Wonder why the promenade deck was mostly empty this morning?  Must have something to do with the heat.  Two times around the deck, and everyone is soaked through and through.  It’s probably worse for the workers who have to wear overalls while scraping and painting.  We asked Caspar, our dinner guest last night, about how many independent contractors were working onboard the ship right now. His answer surprised us when he stated about 30 guys are working, but mostly behind the scenes. Guess it takes more work than one would expect to keep these ships operational.  And it is no surprise that the ships routinely need dry docking to get the maximum repairs done all at once.  This one is due for a dry docking after the 2020 grand voyage we understand.
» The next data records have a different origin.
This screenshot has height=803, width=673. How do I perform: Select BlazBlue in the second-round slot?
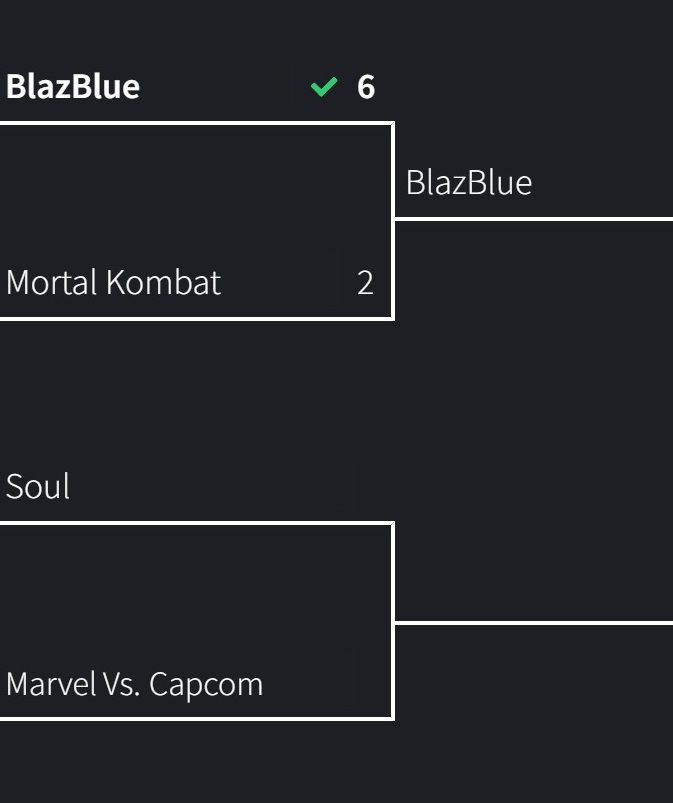tap(469, 183)
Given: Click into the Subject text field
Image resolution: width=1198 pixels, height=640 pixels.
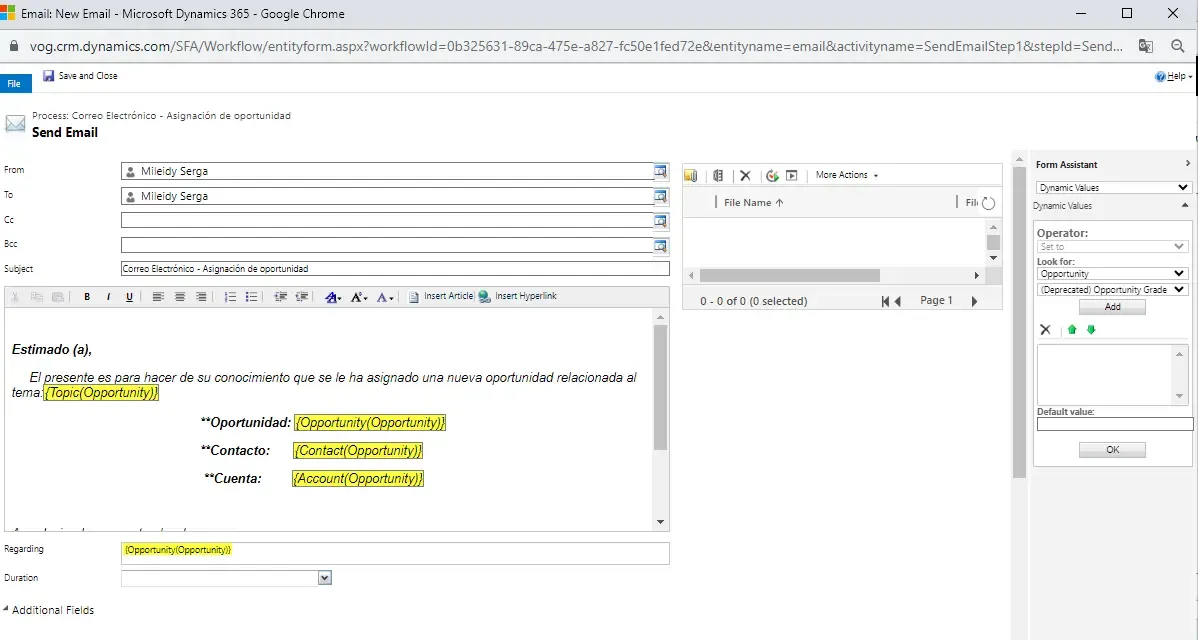Looking at the screenshot, I should [x=394, y=269].
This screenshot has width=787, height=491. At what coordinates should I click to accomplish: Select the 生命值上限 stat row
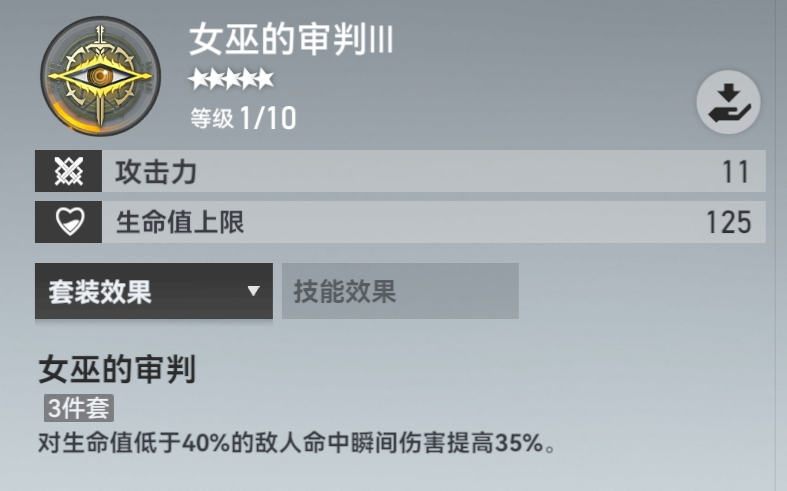pyautogui.click(x=400, y=222)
While many folks were attending talks in the air-conditioned lounges, we went to the Seaview Pool with no water.  Two workers under the direction of an officer, were fixing the places where the leaking was suspected.  If it is a hit-or-miss thing, then this might take a while.  We sure hope not.  Since it was so hot out there, we left an hour earlier.  Once we finished our quart jugs of ice and Crystal Lite, we were out of there.  Even friends, Bill & Leta, who visit us back there often, only stayed 15 minutes.  There have been a few times that the sunburn appeared after a short time.  Today would have been one of those days. 
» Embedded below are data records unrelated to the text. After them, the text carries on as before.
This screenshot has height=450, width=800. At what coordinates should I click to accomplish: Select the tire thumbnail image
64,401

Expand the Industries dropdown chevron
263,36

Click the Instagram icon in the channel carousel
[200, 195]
Lunch was a light one in the Lido with a new salad server behind the counter.  The regular fellow went home, and he has been replaced with one of the younger waiters, who happens to serve coffee in the dining room at breakfast.  He proudly told us that he was recently promoted to salad server, and he looked forward to seeing us there soon.  Well that was today, and he was so happy to do his job.  There sure are a bunch of nice fellows (and gals too) in this crew.


Today there was a notice on the front page of the daily newsletter regarding our stop in Komodo Island.  It stated that the entrance to Komodo Island would be restricted to only those who were on a pre-arranged tours, either through Shore Excursions, or privately.  The remainder of the guests would be denied leaving the ship.  We already knew this from previous visits, but unless we missed something, this is the first warning we have read.  It wasn’t so long ago that everyone was allowed to tender over to the island, and pay a local guide a fair amount, like $25, for a 2 hour tour to see the dragons.  On the way back to the tender landing, people had the chance to purchase souvenirs under the tents.  Now it runs about $96 per person to do the same thing.  So far, we are leaning towards staying on the ship, but who knows….we may change our minds.


We happened to be across from the Ocean Bar when another session of Special Edition Sip & Savor or wine with appetizers was held in the Crystal Terrace, deck 5 atrium.  The draw is the price of $5 for a glass of wine, which normally runs $9.  Today, the entire area was full of sippers and tasters.  They have created a winner here.


The sun set around 7pm, so we went to deck six forward to get some photos.  Not promising to be a great one, it slowly developed into a pretty nice one.  We had just enough time to make it to dinner on time.  Tonight there was meatloaf on the menu. Even though it is not considered fancy cuisine, it sure tasted good for a change.  So did the everyday chicken noodle soup.  The shaved beef salad was refreshing on such a hot day, and sharing a pumpkin muffin with chocolate sauce was even better.


There was a variety show with comedian Jim Short and musician David Meyer.  With all the sun and heat today, we decided to turn in early, since tomorrow will probably be another hot one in Darwin.